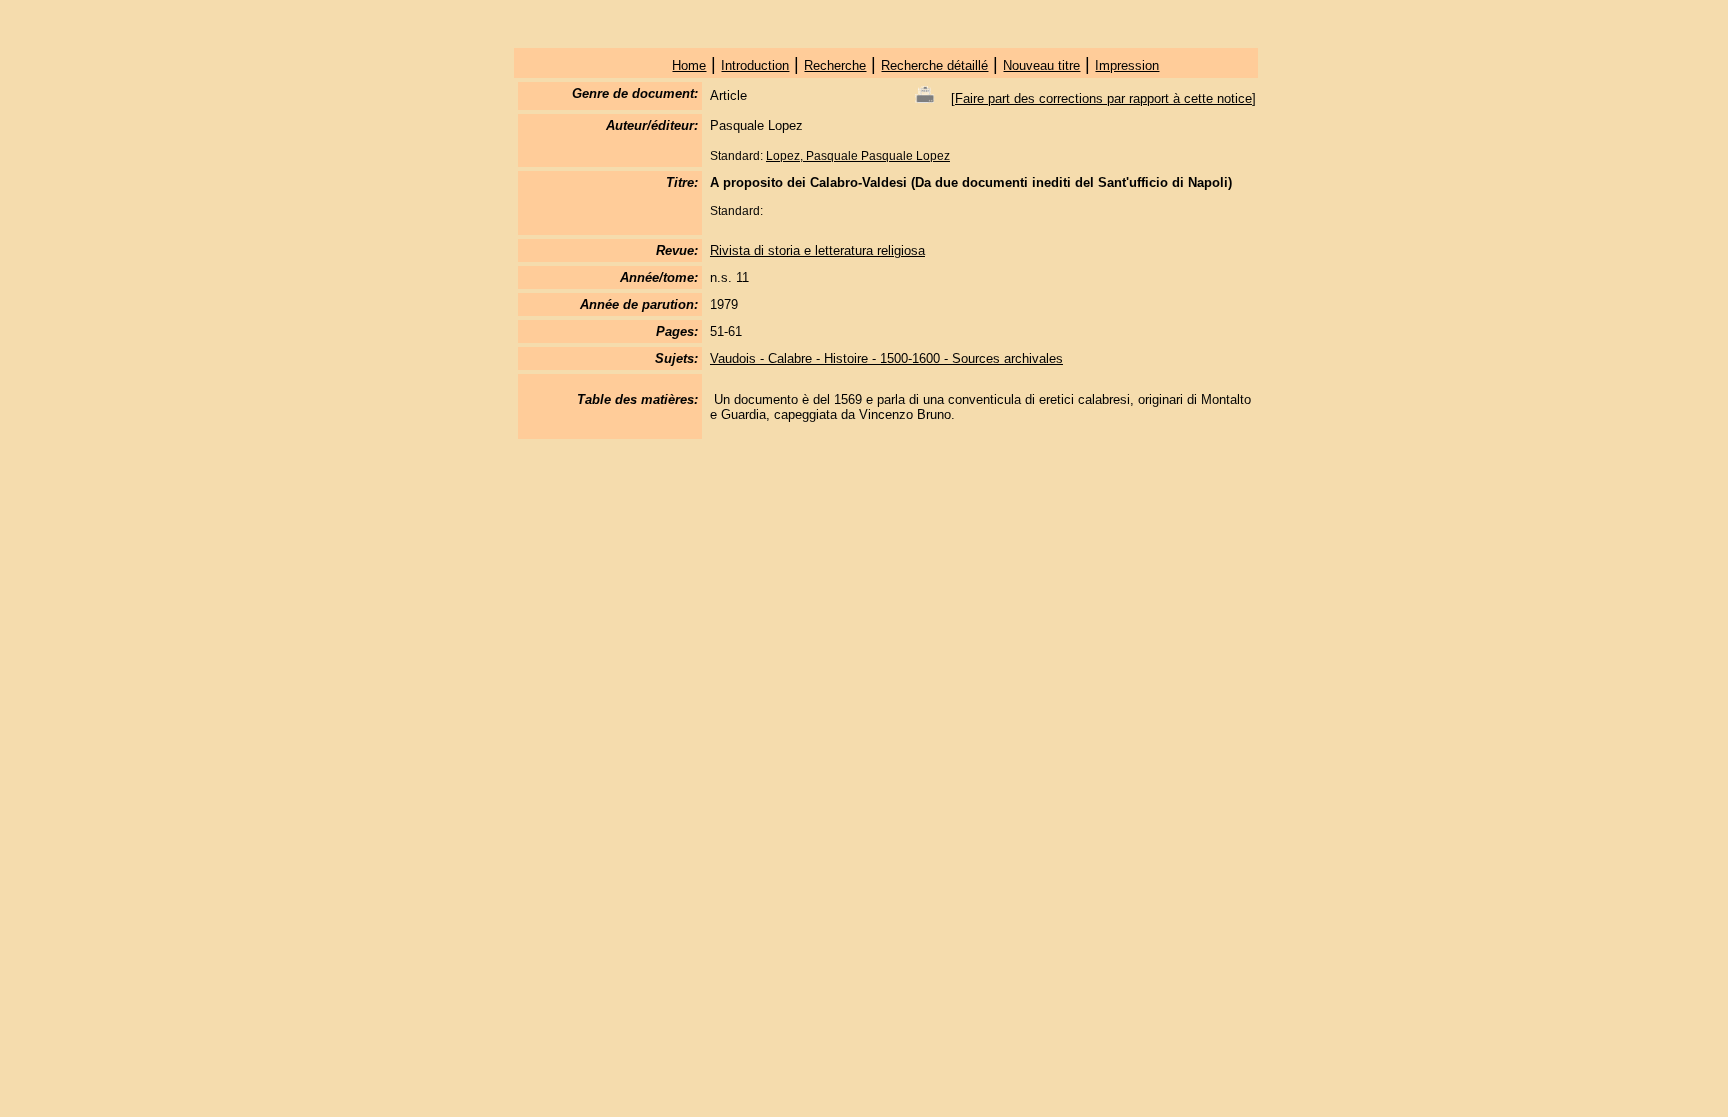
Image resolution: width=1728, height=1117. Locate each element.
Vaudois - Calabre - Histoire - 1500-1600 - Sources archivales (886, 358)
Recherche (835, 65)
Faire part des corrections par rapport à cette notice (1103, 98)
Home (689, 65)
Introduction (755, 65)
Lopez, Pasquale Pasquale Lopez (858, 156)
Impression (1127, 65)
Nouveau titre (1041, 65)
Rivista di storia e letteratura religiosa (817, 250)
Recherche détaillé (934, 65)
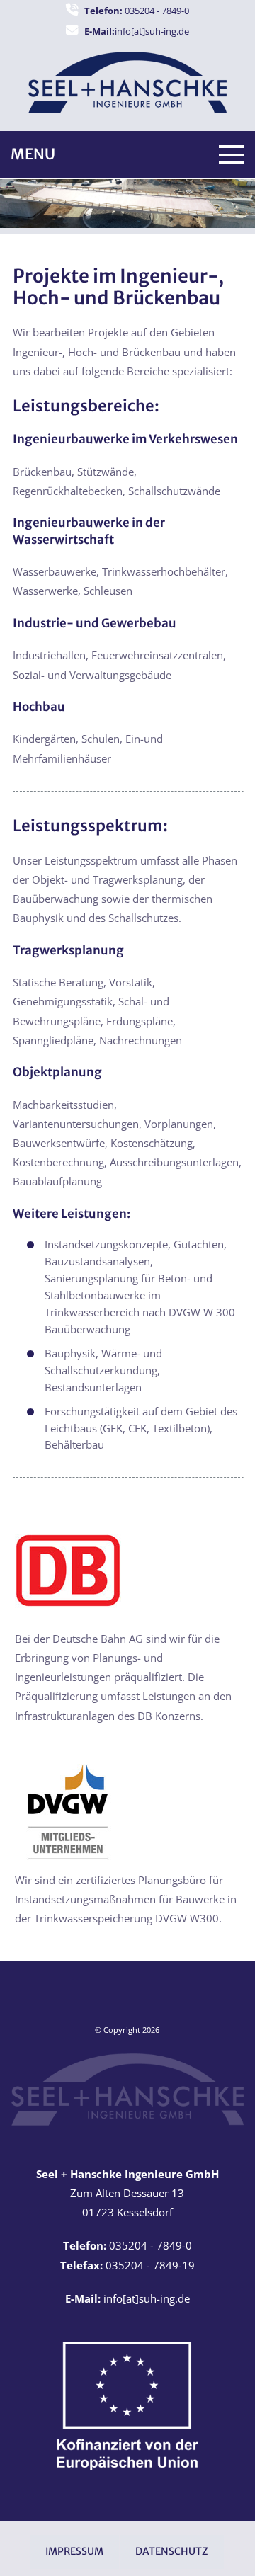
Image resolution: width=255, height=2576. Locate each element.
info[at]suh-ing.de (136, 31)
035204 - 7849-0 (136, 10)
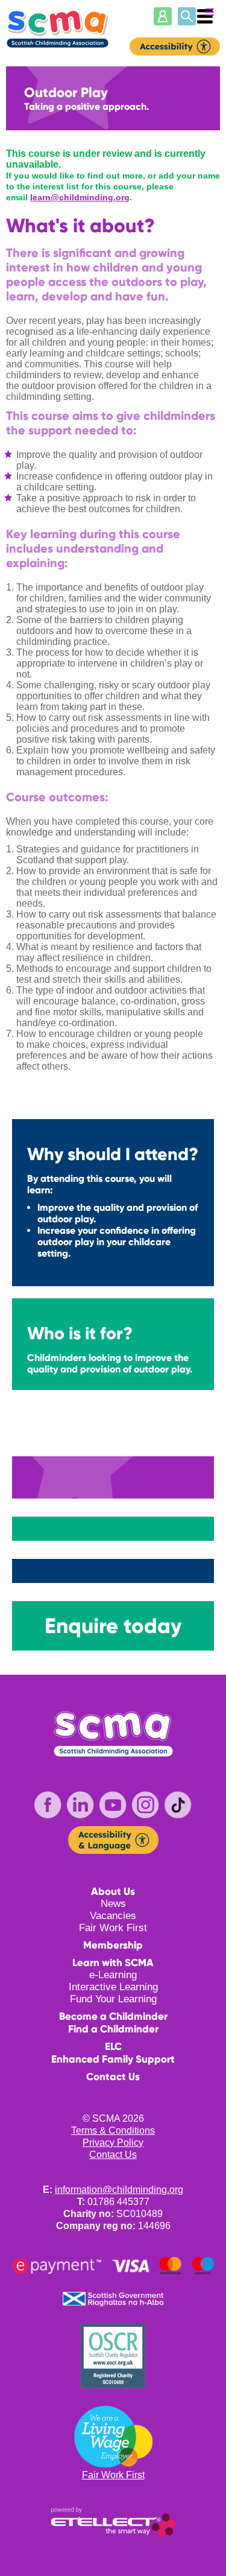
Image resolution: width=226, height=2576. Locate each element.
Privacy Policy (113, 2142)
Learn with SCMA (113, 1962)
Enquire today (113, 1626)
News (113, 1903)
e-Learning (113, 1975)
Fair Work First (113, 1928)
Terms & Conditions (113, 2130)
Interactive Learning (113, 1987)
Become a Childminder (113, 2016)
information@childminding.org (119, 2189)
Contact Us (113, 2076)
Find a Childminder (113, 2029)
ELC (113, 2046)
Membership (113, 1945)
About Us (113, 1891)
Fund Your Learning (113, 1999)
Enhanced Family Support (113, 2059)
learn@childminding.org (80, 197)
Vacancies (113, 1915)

---

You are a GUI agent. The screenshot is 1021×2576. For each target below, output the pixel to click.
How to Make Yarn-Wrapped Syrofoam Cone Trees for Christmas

What to produce: Each line holding "childminding" should be copied from the material above.

Answer box:
information@childminding.org (119, 2189)
learn@childminding.org (80, 197)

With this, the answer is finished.